A Summary of Right Whale Activity in Cape Cod Bay 2018
Charles “Stormy” Mayo, PhD 
Excerpted from the July 2018 Right Whale News, Volume 26, Number 2.

Just when we think we understand what right whales are up to, how they make a living, where they aggregate, and how many there are, they surprise us. These surprises have been obvious during the last decade, and were amplified during the 2018 winter season in Cape Cod Bay (CCB). In 2018, as in every year since 1984, our work at the Center for Coastal Studies (CCS) was concentrated in the heart of winter, the season when right whales feed deep in the Bay, in areas that vary at different time-scales. Supported by the Massachusetts Division of Marine Fisheries and the National Oceanic and Atmospheric Administration (NOAA), in January 2018, we began our aerial survey, although, as in the recent past, shore sightings suggested that right whales were in our waters in numbers as early as late November.

The CCS aerial survey team headed by Amy James (flight coordinator), Brigid McKenna (individual ID manager), and Alison Ogilvie (aerial survey observer) documented 13 right whales in the Bay on the first 2018 flight, on 16 January, and thereafter reported right whales on all CCB flights until 14 May. The maximum number of whales observed in the Bay on one day in 2018 was recorded on 27 April, 137 individuals. While a high number of rare whales (137) in such a small embayment is only the fourth highest total we’ve recorded during the study, in 2016 we documented 198 individuals on a one-day survey confined to the Bay. As of this publication, we have identified 249 individual right whales in the Bay or nearby in 2018, and suspect that a number yet to be matched to the catalog will bring the total to well over 250, more than half of the estimated population.

As in all of the 34 years of the study, according to Christy Hudak (vessel survey manager), the first whales seen in January and February were on long diving patterns, apparently feeding very close to the bottom on dense layers of the copepod Pseudocalanus sp. The early-season deepdiving behavior continued until early March when gradual changes in the distribution of zooplankton brought the feeding whales closer to the surface. From late March through midMay, the observed behavior was dominated by surface or near-surface skimming, first on Pseudocalanus and then later on Calanus hyper-dense patches (sometimes exceeding densities of 106 organisms/m3).

During the first 25 years of our study, the patterns of whale activity in CCB seemed stable over a season spanning late January through late April, when yearly around 25% of the estimated population was foraging along the eastern shore of the bay. Then, in 2010, the numbers of individual whales documented yearly began to increase faster than the numbers estimated alive by the North Atlantic Right Whale Catalog team at New England Aquarium. That rising trend has continued.
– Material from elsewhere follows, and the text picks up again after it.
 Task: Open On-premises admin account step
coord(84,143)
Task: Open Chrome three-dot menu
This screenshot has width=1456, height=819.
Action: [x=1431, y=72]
Since 2010 the increasing proportion of the North Atlantic population using CCB, the lengthening of the whales’ residency season from three months to more than five, and changes in the areas of aggregation from the eastern side of the Bay to the western, suggest that the whales are responding to a changing environment. Although the activities of the whales, including the period of residency, and the increasing proportion of the population coming to the bay, are likely related to the long season of dense zooplankton patch formation. The underlying biological and physical processes that cause the enrichment of the Bay and the southern Gulf of Maine remain unclear.

Our recent work has identified the individuals of the North Atlantic population that preferentially choose to come to CCB, so in 2018, it was not a surprise that several of the regular yearly visitors to the Bay were again back for a long residency. These included Catalog #3946 (adult female); seen repeatedly throughout the season; #3546/Halo (adult female); #3823 (adult female); #1817/Silt (adult female); #1708 (adult male); and #1711 (adult female).

Although Cape Cod Bay is a regular early-spring nursing area for mother/calf pairs, the troubling lack of calves in 2018 as reported by the Southeast U.S. surveys was, unfortunately, reflected in our observations of no new nursing calves in the Bay.